Transcribe the part of the text about MC Niack starting at "Brazilian musician" and ending at "views on YouTube.".

▶ [SOURCE DOCUMENT]

--- start ---

- Born: Davi Alexandre Magalhães de Almeida 2002 or 2003 (age 23–24) Ribeirão Preto, São Paulo, Brazil
- Occupations: Singer; songwriter;
- Years active: 2017–present
- Musical career
- Genres: Funk, Pop
- Instrument: Vocals

= MC Niack =

Brazilian musician

Davi Alexandre Magalhães de Almeida (born ), professionally known as MC Niack, is a Brazilian singer, known for his hits "Oh Juliana" and "Na Raba Toma Tapão", which were number # 1 on the Spotify chart Brazil. Niack was the artist who spent the longest time at the top of the Brazilian Spotify chart in 2020, staying 95 days in the lead, in the same year he became the first Brazilian to enter the Billboard Global 200 chart. In September 2020, Niack signed to Warner Music. Niack's biggest hit "Oh Juliana" reached 247 million views on YouTube.

== Career ==
In May 2020, Niack and Markin WF reached the top of the Spotify Brasil chart with the track "Na Raba Toma Tapão", in September the singer scored the hit "Oh Juliana" at the top of the chart Spotify Brasil, the song also entered the Spotify Global chart. Oh Juliana reached 62nd position on the Billboard Global Excl chart. U.S. charts and appeared on the Billboard Global 200 chart. Also in September, Niack signed on to Warner Music. In February 2021, Niack released "Nervozinha" in partnership with MC Kekel for KondZilla, who also produced the video for "Oh Juliana", in the same month launched his first international collaboration "Vida", in partnership with American rapper Maejor and Mexican singer Sofia Reys.

--- end ---

▶ [MATERIAL PROVIDED]
--- start ---

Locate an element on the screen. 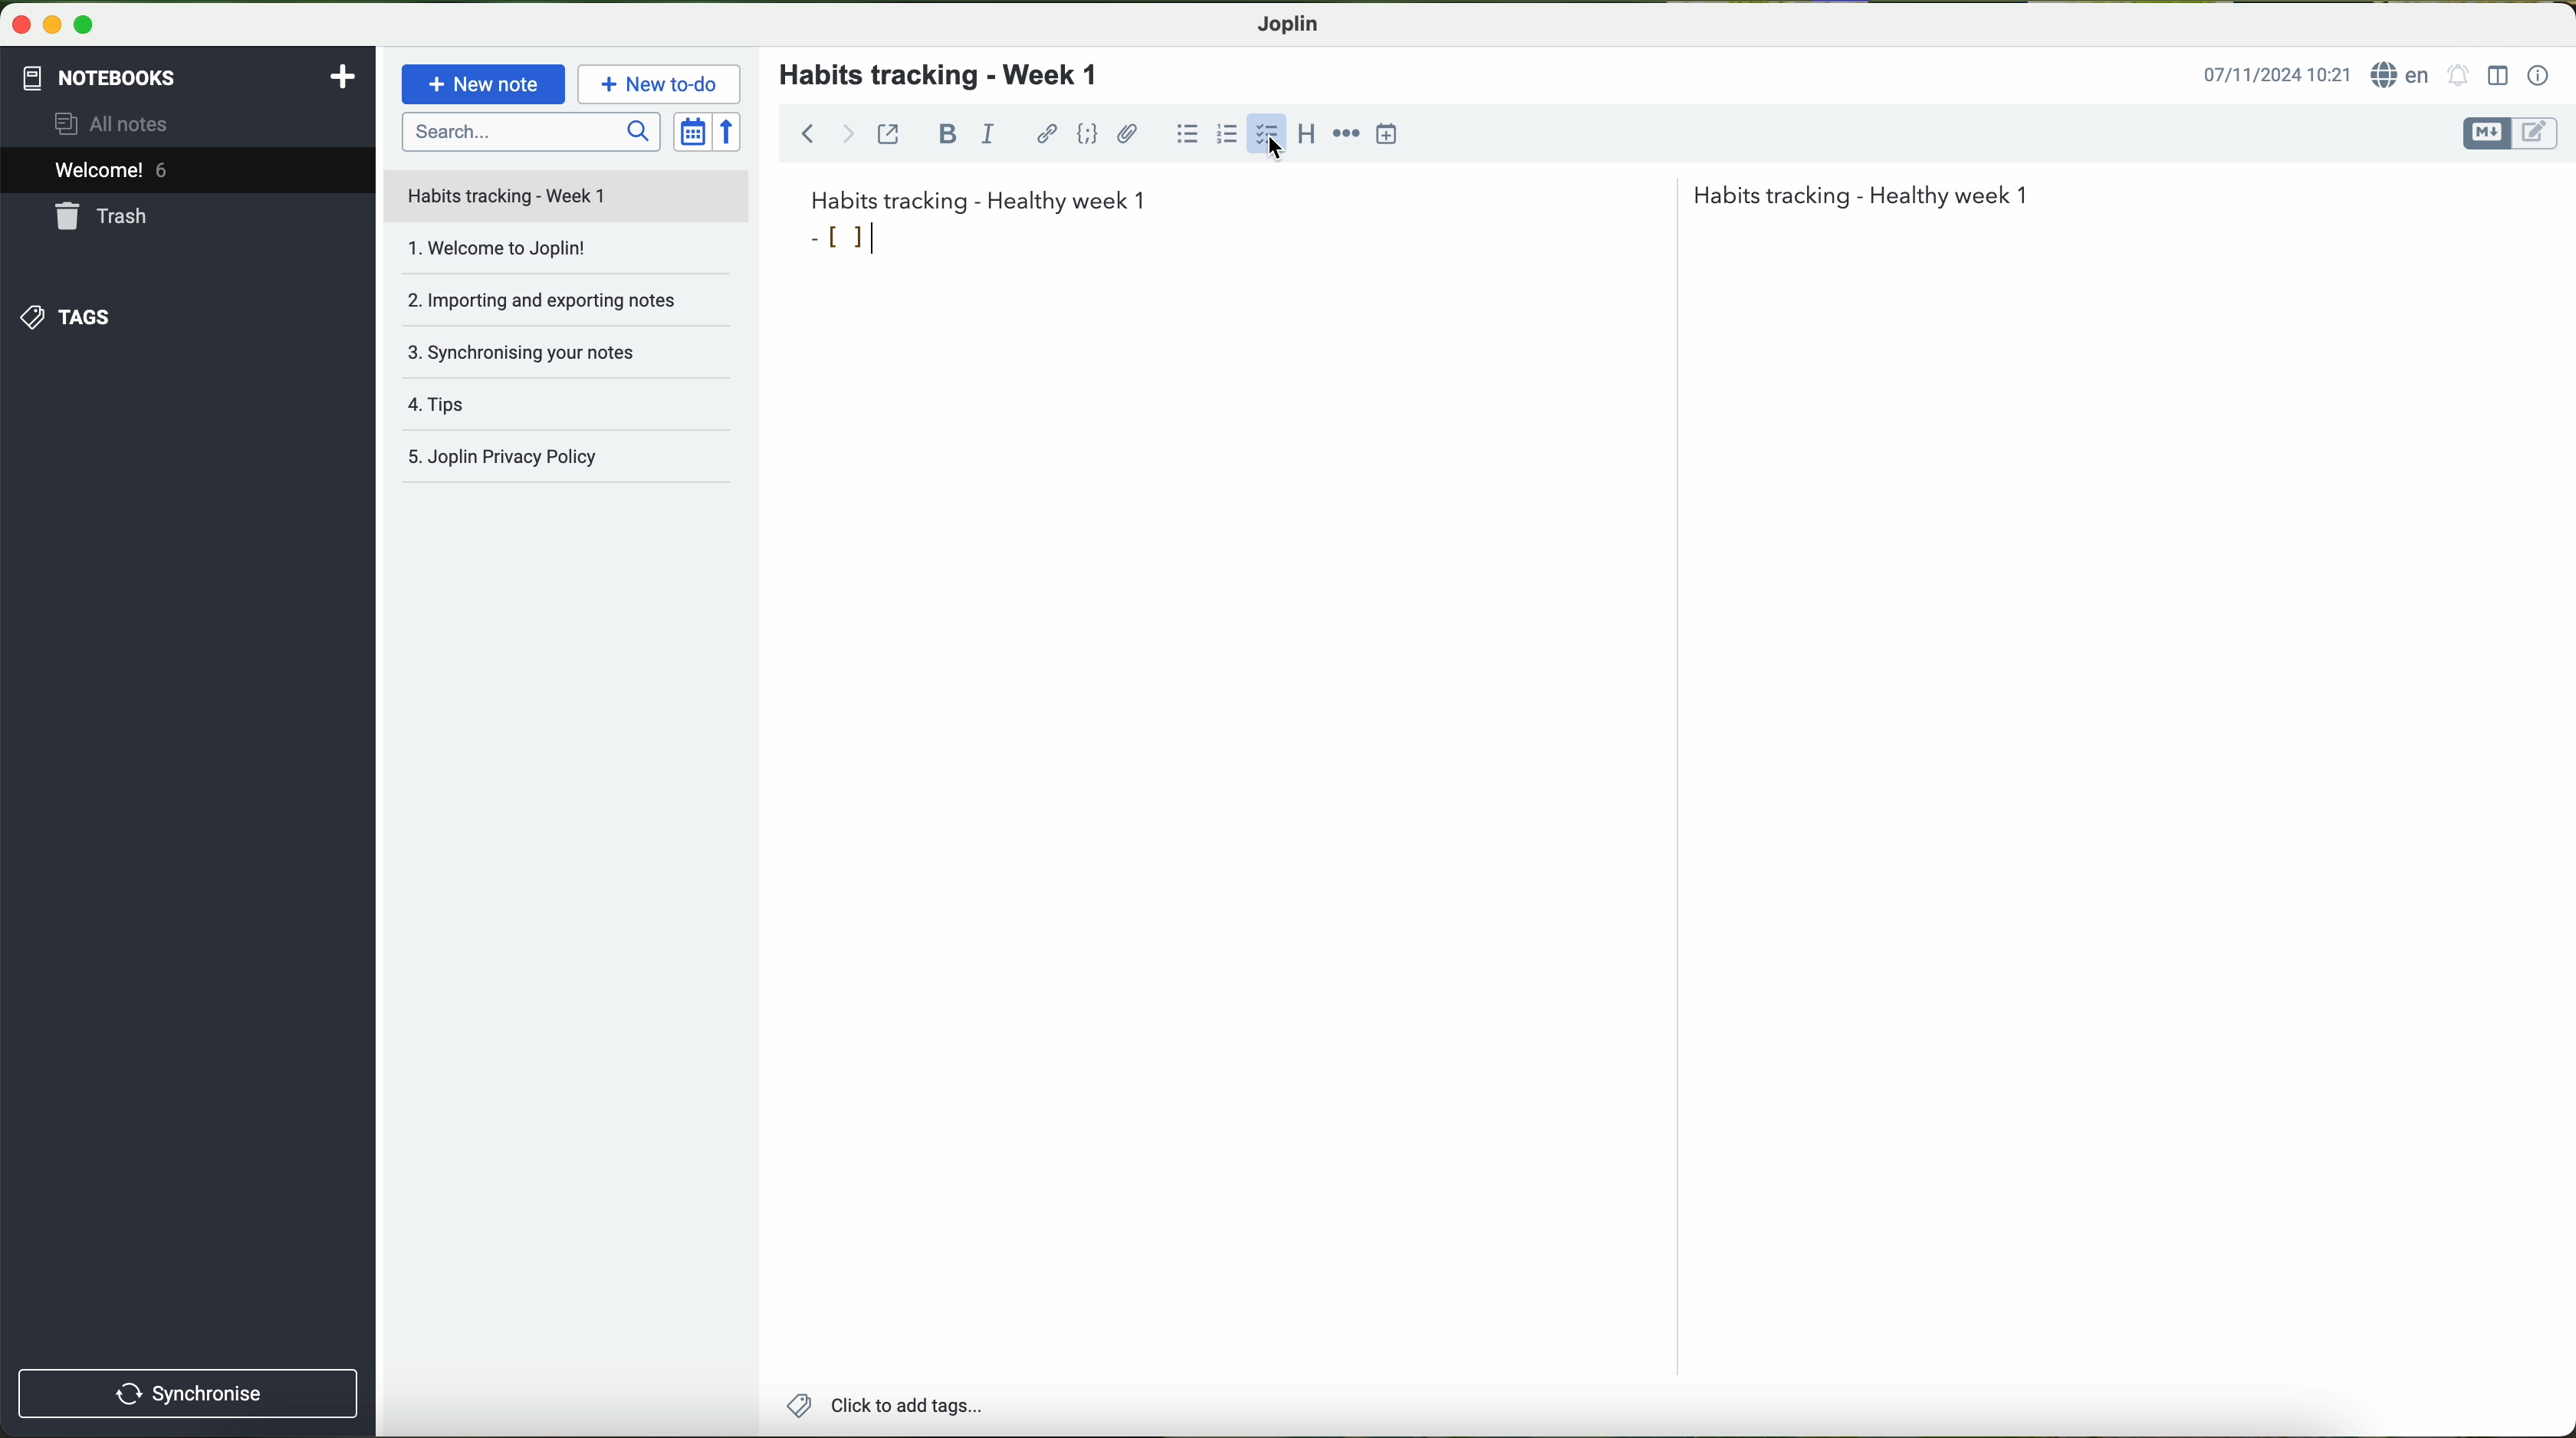 The height and width of the screenshot is (1438, 2576). search bar is located at coordinates (529, 131).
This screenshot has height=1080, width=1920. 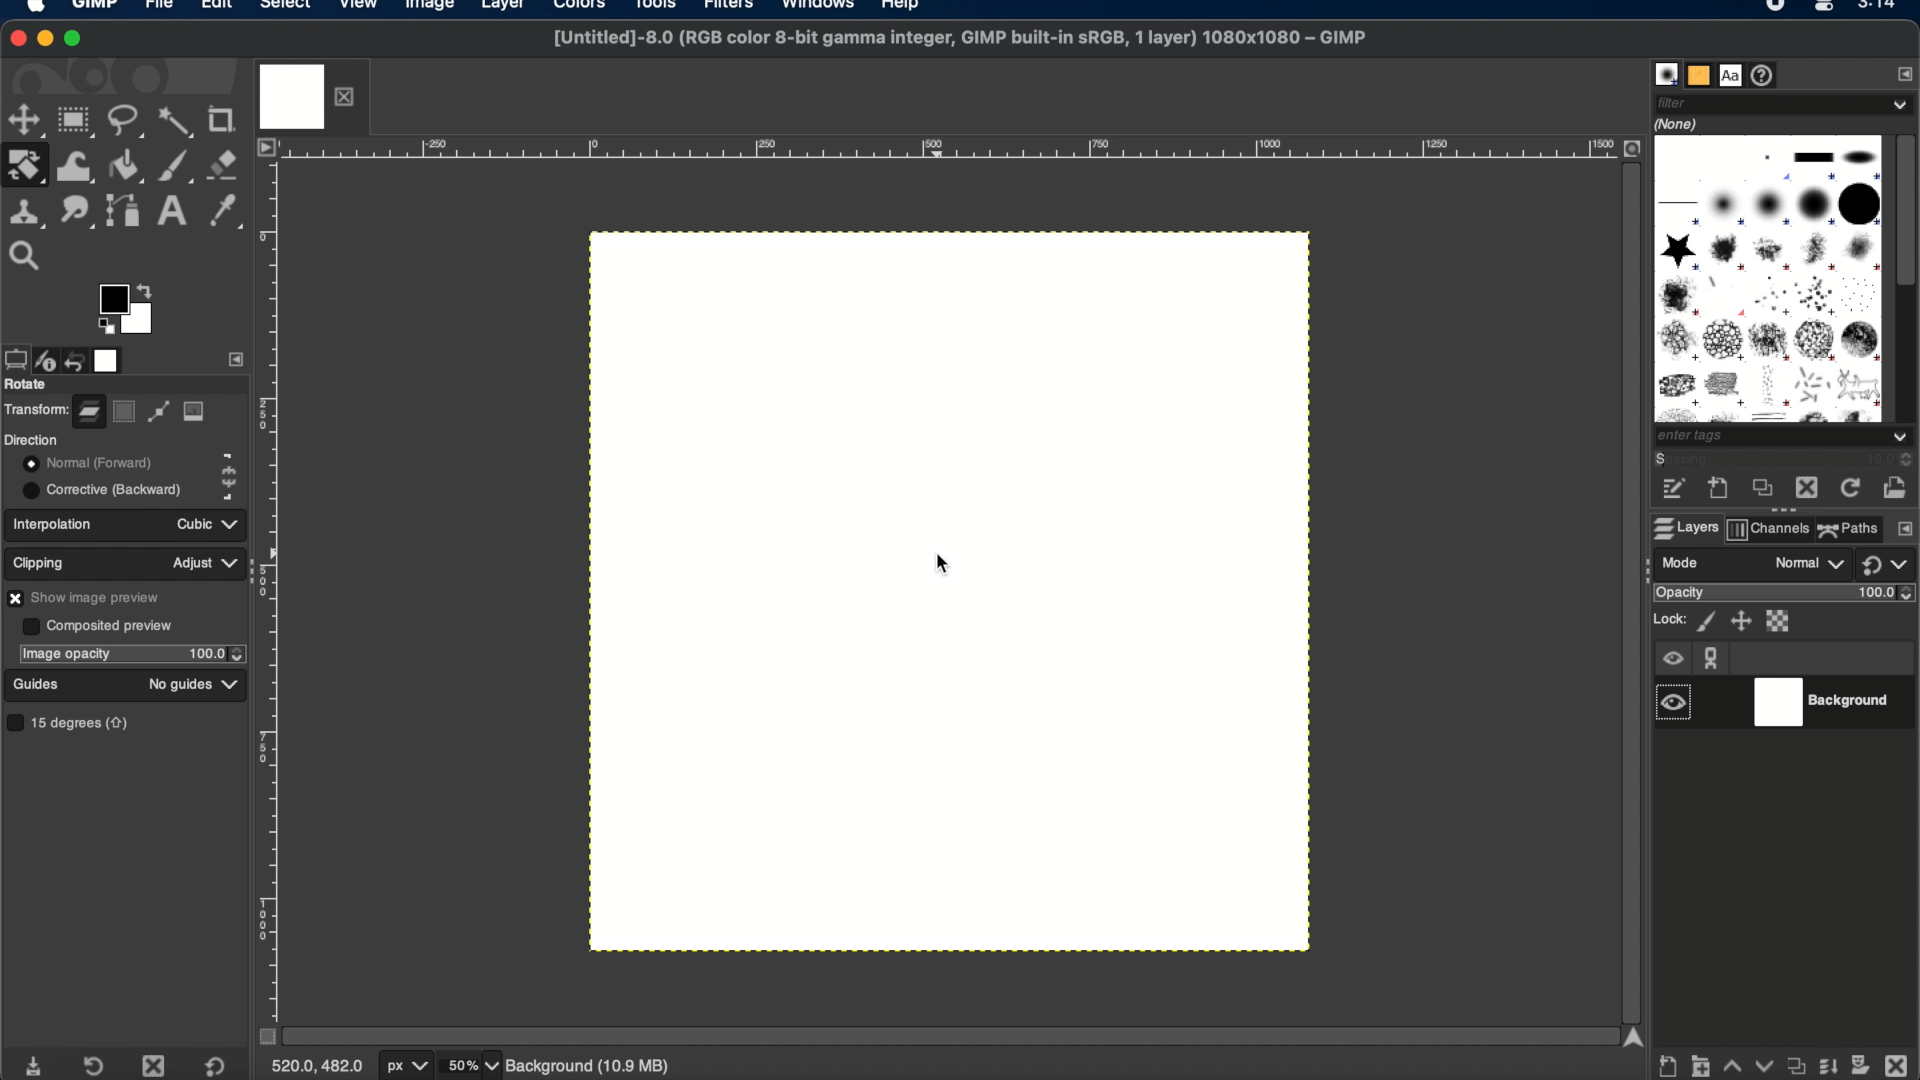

--- end ---

▶ [EXERCISE SOLUTION]
Brazilian musician

Davi Alexandre Magalhães de Almeida (born ), professionally known as MC Niack, is a Brazilian singer, known for his hits "Oh Juliana" and "Na Raba Toma Tapão", which were number # 1 on the Spotify chart Brazil. Niack was the artist who spent the longest time at the top of the Brazilian Spotify chart in 2020, staying 95 days in the lead, in the same year he became the first Brazilian to enter the Billboard Global 200 chart. In September 2020, Niack signed to Warner Music. Niack's biggest hit "Oh Juliana" reached 247 million views on YouTube.